If waiting for your parents to die is your idea of a get-rich-quick scheme then I feel very sorry for you. This is your only surviving parent and I really don’t think it is a case of you meaning nothing to him any more. This is an old man mourning his wife and coming to terms with the heartbreaking realisation that all he means to his children is school fees and a new bathroom suite.

In the end the only lasting legacy your father will leave is you. Make him proud, and pass those values on to your children. This was money you never had, so I suggest you kiss it goodbye and focus on what you do have.

If every pastor gave advice as good as this, our churches would be happier places. And Joel Osteen does. Osteen serves up practical, life-affirming, straight down the line advice, that is about as good as it gets, and the size of his church reflects the appeal of this.

But good advice is not enough. Certainly it is not enough for a Christian minister to offer. If all anyone needs is good advice, well they may as well stay at home and read Graham Norton as go to church.

What Osteens messages lack (and this is on the basis of only two sermons remember) is any real gospel explanation or application; and this despite Osteen beginning his messages by getting the entire congregation to recite,

This is my Bible, I am what it says I am, I have what it says I have, I can do what it says I can do. Today I will be taught the word of God. I boldly confess, my mind is alert, my heart is receptive, I will never be the same. In Jesus name.

In reality, any Bible references Osteen makes are passing ones. There is no working the message out of the text. There isn’t any real teaching of the word. Rather, texts are rarely used, and when they are serve merely as illustrations used to support the points he is already making. And this is a great pity, because the points Osteen makes are good ones, and he could easily make them great ones by applying the gospel.

For example, “Get Over It” is a memorable message, with great advice about not being stuck in the stuff that has happened to you. In this message Osteen even undermined normal ‘word of faith’ teaching by recognizing that bad stuff happens to good people and making no claim that this is due to a lack of faith. Instead, he urges his listeners to ‘get over it’ and get on with life. Some of the application is questionable (I’m not really convinced that every setback is always a setup for a greater comeback) but the main problem is the complete absence of the gospel. “Get Over It” could be summarized as, ‘Theism will work for you’ rather than, ‘Come to the cross’.

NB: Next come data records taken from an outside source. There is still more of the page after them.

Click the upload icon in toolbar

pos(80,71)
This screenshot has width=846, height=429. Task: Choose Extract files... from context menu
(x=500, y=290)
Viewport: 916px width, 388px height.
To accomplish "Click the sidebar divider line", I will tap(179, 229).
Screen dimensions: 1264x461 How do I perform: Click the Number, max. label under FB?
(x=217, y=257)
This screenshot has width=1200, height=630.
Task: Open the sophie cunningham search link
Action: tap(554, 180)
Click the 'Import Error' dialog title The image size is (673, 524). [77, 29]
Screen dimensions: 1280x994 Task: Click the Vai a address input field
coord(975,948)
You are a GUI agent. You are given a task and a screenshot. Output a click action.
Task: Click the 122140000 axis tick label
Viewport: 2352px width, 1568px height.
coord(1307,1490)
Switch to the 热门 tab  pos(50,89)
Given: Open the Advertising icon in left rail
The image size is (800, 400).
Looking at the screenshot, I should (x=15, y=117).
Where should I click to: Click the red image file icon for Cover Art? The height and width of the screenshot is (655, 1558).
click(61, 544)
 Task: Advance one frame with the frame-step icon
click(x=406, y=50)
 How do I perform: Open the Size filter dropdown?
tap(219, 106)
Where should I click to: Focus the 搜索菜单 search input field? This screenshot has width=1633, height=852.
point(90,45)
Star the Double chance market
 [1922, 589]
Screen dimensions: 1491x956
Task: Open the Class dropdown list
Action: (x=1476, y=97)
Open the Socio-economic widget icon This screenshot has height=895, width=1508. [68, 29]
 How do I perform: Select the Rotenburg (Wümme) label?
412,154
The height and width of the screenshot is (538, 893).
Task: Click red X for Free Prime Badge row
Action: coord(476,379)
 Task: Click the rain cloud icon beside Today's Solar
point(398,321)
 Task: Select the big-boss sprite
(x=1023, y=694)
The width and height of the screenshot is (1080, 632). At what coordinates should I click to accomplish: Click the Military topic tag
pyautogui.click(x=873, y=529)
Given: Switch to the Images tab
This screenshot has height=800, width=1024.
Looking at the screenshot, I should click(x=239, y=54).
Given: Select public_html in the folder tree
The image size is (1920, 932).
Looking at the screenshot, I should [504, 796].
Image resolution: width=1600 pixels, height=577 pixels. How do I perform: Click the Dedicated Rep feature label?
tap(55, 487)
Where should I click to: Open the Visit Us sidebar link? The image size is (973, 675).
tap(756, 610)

Osteen could so easily have preached what he preached, but then gone on to proclaim how Christ has dealt with our guilt and shame at the cross, which is the true reason we can get on with it. He could have gone on to describe an eschatology that speaks of the not yet as well as the now, and so offers us hope even when life is more setback than comeback. He could so easily have preached Christ, and offered something that was not only good advice but contained sufficient gospel seed for the salvation of those in need.

On the basis of two sermons that is what I think is wrong with Joel Osteen. What he says is good, but it is not sufficient. A lot like Graham Norton.